Little Brother

Author: Cory Doctorow

Intelligent and always eager to figure things out, Marcus sees beating the system as just another way to test himself–and prove that the adults around him aren’t as smart as they think they are. So finding ways to sneak out of school to play Harajuku Fun Madness isn’t an unusual thing for him. Still, on the day the Bay Bridge was bombed, sneaking out of school may just have changed his life forever as he and his friends found themselves picked up by National Security as potential suspects! After seeing how he and other citizens were treated in the name of “fighting terrorism,” Marcus declared a war of his own . . . a war of youth against stiff adulthood, of technological smarts against those who think their technology is secure, and most of all a fight of those who love freedom against those who would trade their freedom for a false sense of safety.

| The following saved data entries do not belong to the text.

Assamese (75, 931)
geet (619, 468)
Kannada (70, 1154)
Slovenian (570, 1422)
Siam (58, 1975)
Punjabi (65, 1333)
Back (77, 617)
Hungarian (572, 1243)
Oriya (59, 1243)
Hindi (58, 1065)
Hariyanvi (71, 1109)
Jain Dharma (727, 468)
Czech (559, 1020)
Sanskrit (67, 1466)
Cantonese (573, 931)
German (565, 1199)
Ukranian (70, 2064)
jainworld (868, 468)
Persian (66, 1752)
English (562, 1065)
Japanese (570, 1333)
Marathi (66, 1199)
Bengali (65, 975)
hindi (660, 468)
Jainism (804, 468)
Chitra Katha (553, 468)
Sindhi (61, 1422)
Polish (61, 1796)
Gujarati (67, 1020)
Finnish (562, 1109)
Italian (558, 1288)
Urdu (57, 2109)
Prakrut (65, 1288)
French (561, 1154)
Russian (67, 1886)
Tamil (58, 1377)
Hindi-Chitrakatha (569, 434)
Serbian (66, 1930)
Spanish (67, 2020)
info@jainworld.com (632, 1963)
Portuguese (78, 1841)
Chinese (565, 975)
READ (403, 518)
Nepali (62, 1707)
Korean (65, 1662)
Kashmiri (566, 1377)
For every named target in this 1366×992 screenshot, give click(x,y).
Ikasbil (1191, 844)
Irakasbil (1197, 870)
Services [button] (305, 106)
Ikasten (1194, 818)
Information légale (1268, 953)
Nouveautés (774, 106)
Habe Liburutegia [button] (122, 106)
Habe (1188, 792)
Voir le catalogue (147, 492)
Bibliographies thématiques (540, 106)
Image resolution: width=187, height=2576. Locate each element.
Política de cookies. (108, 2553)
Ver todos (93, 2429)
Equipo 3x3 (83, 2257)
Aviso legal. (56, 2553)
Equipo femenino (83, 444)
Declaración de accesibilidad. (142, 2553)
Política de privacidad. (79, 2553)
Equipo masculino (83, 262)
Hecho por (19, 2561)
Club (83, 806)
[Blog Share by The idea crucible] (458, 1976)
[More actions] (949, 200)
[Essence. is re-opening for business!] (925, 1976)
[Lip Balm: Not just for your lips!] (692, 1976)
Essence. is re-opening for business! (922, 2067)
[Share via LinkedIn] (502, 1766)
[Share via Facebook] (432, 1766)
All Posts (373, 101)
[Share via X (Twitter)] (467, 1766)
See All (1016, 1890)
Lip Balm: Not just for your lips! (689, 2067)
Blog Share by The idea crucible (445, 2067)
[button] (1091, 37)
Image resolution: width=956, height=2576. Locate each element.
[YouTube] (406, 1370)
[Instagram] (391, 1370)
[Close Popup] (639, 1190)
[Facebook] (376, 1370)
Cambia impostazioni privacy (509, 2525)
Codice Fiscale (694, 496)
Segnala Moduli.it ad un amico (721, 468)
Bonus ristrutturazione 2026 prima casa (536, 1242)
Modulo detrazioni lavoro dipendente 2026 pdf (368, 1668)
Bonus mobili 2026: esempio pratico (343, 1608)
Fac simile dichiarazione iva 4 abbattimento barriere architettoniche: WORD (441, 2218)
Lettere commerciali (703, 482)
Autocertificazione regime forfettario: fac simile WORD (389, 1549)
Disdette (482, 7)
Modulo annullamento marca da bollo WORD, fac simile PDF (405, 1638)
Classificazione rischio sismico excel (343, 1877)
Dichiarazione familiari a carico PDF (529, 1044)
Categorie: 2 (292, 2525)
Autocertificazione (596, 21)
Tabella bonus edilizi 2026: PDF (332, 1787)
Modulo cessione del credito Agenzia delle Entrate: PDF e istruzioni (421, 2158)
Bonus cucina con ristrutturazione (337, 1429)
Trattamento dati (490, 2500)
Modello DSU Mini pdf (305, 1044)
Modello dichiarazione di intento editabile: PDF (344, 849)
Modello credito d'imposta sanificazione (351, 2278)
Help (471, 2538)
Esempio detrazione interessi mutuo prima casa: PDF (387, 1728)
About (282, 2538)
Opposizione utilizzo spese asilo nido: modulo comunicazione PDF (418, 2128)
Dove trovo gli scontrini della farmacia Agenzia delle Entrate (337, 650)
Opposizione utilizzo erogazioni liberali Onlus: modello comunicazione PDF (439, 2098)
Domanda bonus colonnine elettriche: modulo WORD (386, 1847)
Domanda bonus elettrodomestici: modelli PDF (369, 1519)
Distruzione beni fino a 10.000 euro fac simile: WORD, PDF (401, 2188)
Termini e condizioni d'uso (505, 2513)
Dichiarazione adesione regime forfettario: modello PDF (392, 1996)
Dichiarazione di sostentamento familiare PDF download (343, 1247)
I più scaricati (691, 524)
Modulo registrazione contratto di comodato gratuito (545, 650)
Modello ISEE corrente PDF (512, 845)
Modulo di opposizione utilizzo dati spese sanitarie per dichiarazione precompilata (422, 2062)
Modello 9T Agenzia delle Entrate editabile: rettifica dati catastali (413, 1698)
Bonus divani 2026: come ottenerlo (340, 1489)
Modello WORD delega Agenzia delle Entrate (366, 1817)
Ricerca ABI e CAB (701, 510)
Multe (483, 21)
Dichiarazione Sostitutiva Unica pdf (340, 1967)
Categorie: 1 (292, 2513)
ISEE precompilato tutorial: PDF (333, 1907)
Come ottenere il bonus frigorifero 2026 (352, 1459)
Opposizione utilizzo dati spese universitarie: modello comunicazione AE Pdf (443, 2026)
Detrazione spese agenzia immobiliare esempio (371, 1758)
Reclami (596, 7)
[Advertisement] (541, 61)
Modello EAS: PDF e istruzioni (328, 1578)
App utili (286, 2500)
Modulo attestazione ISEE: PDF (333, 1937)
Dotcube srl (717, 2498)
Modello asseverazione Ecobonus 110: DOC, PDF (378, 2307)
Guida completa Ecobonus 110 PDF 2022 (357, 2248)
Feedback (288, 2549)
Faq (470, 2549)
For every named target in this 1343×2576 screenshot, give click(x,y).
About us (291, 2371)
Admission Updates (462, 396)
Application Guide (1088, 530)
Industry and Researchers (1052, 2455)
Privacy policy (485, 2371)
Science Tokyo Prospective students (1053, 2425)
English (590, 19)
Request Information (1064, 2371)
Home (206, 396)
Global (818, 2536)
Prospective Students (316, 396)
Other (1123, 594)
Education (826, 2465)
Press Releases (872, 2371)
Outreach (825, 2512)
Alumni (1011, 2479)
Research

First of all, may I just say that in so many ways I am not qualified to write about Little Brother; my political expertise is practically nonexistent, and while I am a competent computer user, I am in no way a programmer, hacker, or security expert. But that’s one of the things I love about Doctorow’s writing here: he explains exactly what you need to understand the plot without being overly complicated or didactic. And truly, the information provided about computer security and such is really interesting and useful. Even more than that though, this book is a timely, raw, moving tale about youth, passion, freedom, and how fragile our freedoms can truly be if we aren’t willing to fight to defend them. The writing style, the characters, the plot, everything worked together wonderfully to support this end, and I found myself moved and challenged to an impressive extent upon finishing this book. I will admit, it’s probably not for everyone–there’s sex, politics, technology, language, LARPing, and all kinds of other controversial stuff in it–but for those who are willing to challenge their set patterns of thinking, I think Little Brother is a wonderful, illuminating story. I really loved it, myself.